Doch die Konsequenzen reichen weit darüber hinaus. Zum einen müssen Steuersünder erkennen, dass sie Freiwild sind. Wenn es hart auf hart kommt, gibt ihnen nicht einmal die Schweiz den Rechtsschutz, auf den sie sich verlassen hatten.

Zum anderen werden speziell Deutschland und andere EU-Staaten nun versuchen, die Bresche zu vergrößern. Die Vereinbarung zwischen den amerikanischen Behörden und der UBS, sichtlich abgesegnet von der Regierung in Bern, liefert ihnen einen wirksamen Ansatzpunkt.

Bislang konnte sich die Schweiz einfach hinter den EU-Mitgliedern Österreich oder Luxemburg verschanzen; beide Staaten haben ein ähnliches Bankgeheimnis. Jetzt pocht Brüssel bereits darauf, dass die Schweiz ihre Nachbarländer ähnlich großzügig mit Daten von mutmaßlichen Steuersündern bedienen müsse wie das ferne Amerika.

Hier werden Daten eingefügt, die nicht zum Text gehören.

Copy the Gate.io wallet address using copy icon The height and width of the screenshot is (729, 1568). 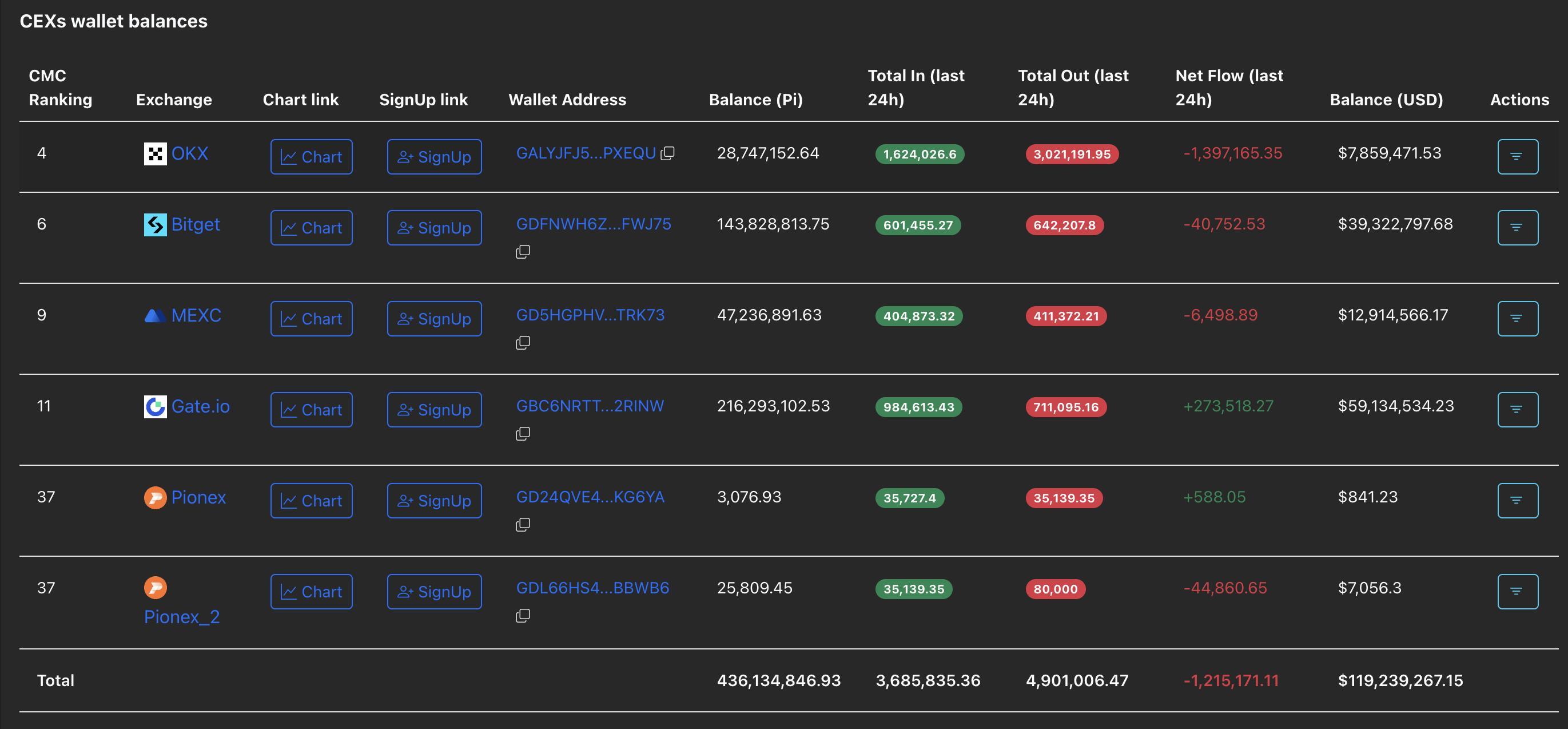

Schrankenlos ist das Schweizer Bankgeheimnis zwar schon lange nicht mehr. Wenn etwa der deutsche Fiskus einen begründeten Verdacht auf Steuerbetrug hat, kann er von Bern Amtshilfe und damit Auskünfte über Schweizer Konten des Verdächtigen verlangen.

Doch im Fall UBS läuft es genau anders herum: Nicht die Amerikaner fragen gezielt an, sondern die Bank teilt von sich aus dem US-Fiskus die Namen von Kunden mit, die aus ihrer Sicht mutmaßlich Steuerbetrug begangen haben. Nicht einmal den Rechtsschutz, den Kunden bei einem Amtshilfeverfahren haben - sie können zumindest versuchen, gerichtlich die Auskünfte zu stoppen - scheint es in diesem Fall für die Betroffenen zu geben.

Neu ist zudem, dass die Schweiz die mehr als diffuse Grenze zwischen Steuerhinterziehung und Steuerbetrug verschiebt. Bei Hinterziehung leistet Bern keine Rechts- oder Amtshilfe, weil dies nach eidgenössischem Recht kein Straftatbestand ist.

Vermögen in Briefkastengesellschaften

Vielmehr wird Hinterziehung in der Schweiz "nur" mit Geldbußen belegt, die freilich genauso happig ausfallen können wie in anderen Ländern auch. Selbst wenn ein reicher Ausländer Tarnfirmen eingerichtet hat, um sein Vermögen zu verstecken, galt dies den Schweizer Bankiers bislang nur als Hinterziehung. Jetzt ist das offenbar anders. Die UBS nimmt in ihrem Kommuniqué zwar nicht explizit Stellung dazu, aber nach allem, was man weiß, wird sie die Namen solcher Kunden an die USA übermitteln, die ihr Vermögen in Briefkastengesellschaften gebunkert haben.

Wenn aber eine solche Vermögensverschleierung einmal als Betrug gewertet wird, dann muss die gleiche Einstufung auch in anderen Fällen gelten. Damit kommen zumindest auf jene Deutsche, die über Tarnfirmen mit Schweizer Konten verfügen, ungemütliche Zeiten zu.

Als "unverhandelbar" bezeichnet die Schweizer Regierung das Bankgeheimnis immer wieder. Doch inzwischen ist es nicht mehr viel wert, wie der Fall UBS zeigt.

Das Betrugsabkommen zwischen der Schweiz und der EU, das in Kürze teilweise in Kraft tritt, entwertet es noch zusätzlich. Viele Anleger würden in Wirklichkeit ohnehin besser fahren, wenn sie ihr Geld ordentlich versteuerten, anstatt sich erpressbar zu machen und sich auf happige Gebühren oder gewagte Konstruktionen einzulassen.